Second, I attended this past Blizzcon and it left me inspired. While I originally went simply to meet guildmates and have a nice California vacation, I met many more people than I expected and left feeling connected to the community there in a way I haven’t felt in a while.

Third, I think I have a niche to fill. Certainly, there are good rogue bloggers out there, but I feel my experience with my rogue in a raiding environment is something others could learn from.

Fourth, I think blogging can be a good motivation to improve as a rogue. In order to write about certain topics, I need to research and fact check, and that leads to focusing on my own play. Am I exercising the advice I’m giving? Am I setting a good example? That focus keeps me sharp.

At this point, I’m happy with my decision to start the blog. I’ve made more friends, gotten better at my gameplay, and based on feedback I’ve gotten, helped some folks out. So I plan on blogging for a while to come.

Next up: Day 3: My First Day Playing WoW….

Blogging Challenge Day 1: Introductions

Because I’ve just started to blog, there’s a dearth of content here on Tricks of the Trade right now. Also, some of the topics I have in the hopper will take quite a bit of time to write. In order to keep a steady stream of posts coming, I’ve decided to take on Saga’s 20 Days of WoW Blogging Challenge. One of my guildmates is also starting this now; we plan on holding each other to the schedule as we work our way through, so check her entries out too!


Day 1: Introduce Yourself

Why, hello there! On this blog and in my guild, I’m called Tikari. I’ve been playing World of Warcraft since early Vanilla, but I took a break for 3 1/2 years. When I left, I found very little to do after hitting level cap since I didn’t have the time to commit to raiding.
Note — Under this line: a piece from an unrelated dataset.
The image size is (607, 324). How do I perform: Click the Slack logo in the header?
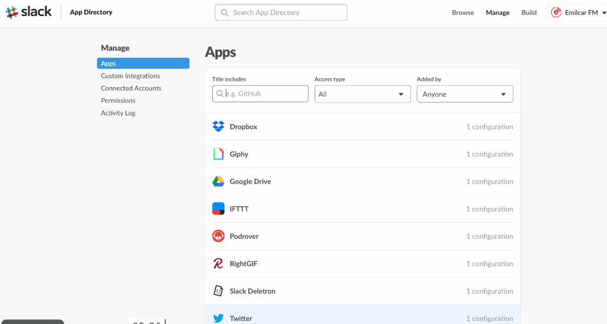(x=29, y=12)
Battlegrounds had just been introduced, but the queueing and lag made the whole experience lackluster. I eventually quit out of boredom. When I came back, I started solo, but started raiding to see all the content – I needed to kill the Lich King to “complete the story.” I’m glad I did, because now I’m part of a progression-oriented raiding guild and have built some great friendships and acquaintances in the greater WoW community.
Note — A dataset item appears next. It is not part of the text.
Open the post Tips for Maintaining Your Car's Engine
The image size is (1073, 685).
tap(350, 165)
I don’t think a rundown of who I am in game would be complete without talking a bit about the characters I play. Although I have a slew of low-level alts and bank toons, I have four characters I’ve spent any real time on recently:

Tikari: Night Elf Assassination Rogue, Level 85. My main, through and through. Tikari is the character I raid, achievement hunt, and hang out in Stormwind on. I rolled Tikari on my first day in the game, and I feel at home when I’m logged in on him. The other characters are a means to an end (trying out tanking, leveling professions, etc.), and I never feel 100% comfortable on them.
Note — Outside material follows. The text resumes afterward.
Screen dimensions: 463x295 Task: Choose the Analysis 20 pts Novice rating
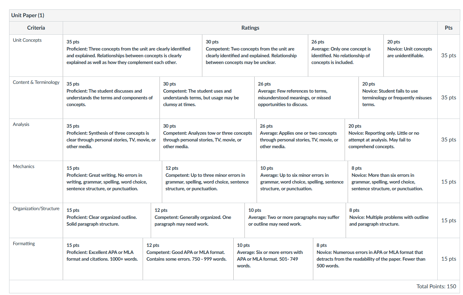391,140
Tintagel: Human Protection Paladin, Level 85. I leveled Tintagel almost exclusively through Dungeon Finder, tanking the entire way. I quite enjoy the Paladin tanking style. A variey of defensive cooldowns, solid AOE and single target threat, multiple interrupts, good self-healing… it was a blast carrying groups through low-level dungeons, and I’ve also enjoyed the occasional alt run in T11 and T12 content on this character.

Pagkabulok: Tauren Blood Death Knight, Level 71. Yeah, so I’m new to playing a Death Knight, and I know I’m bad at it. I’m okay at the basics, but I’m not to the point where I know anything about important stuff like rune management.

Tldrana: Dwarf Marksmanship Hunter, Level 12. My newest alt, named after my GM and her propensity for writing long blog posts. I figure if she can play a hunter, they can’t be all that hard. I kid. Maybe.

I will probably start a druid in the near future to try out that tanking style and to see the worgen starting area.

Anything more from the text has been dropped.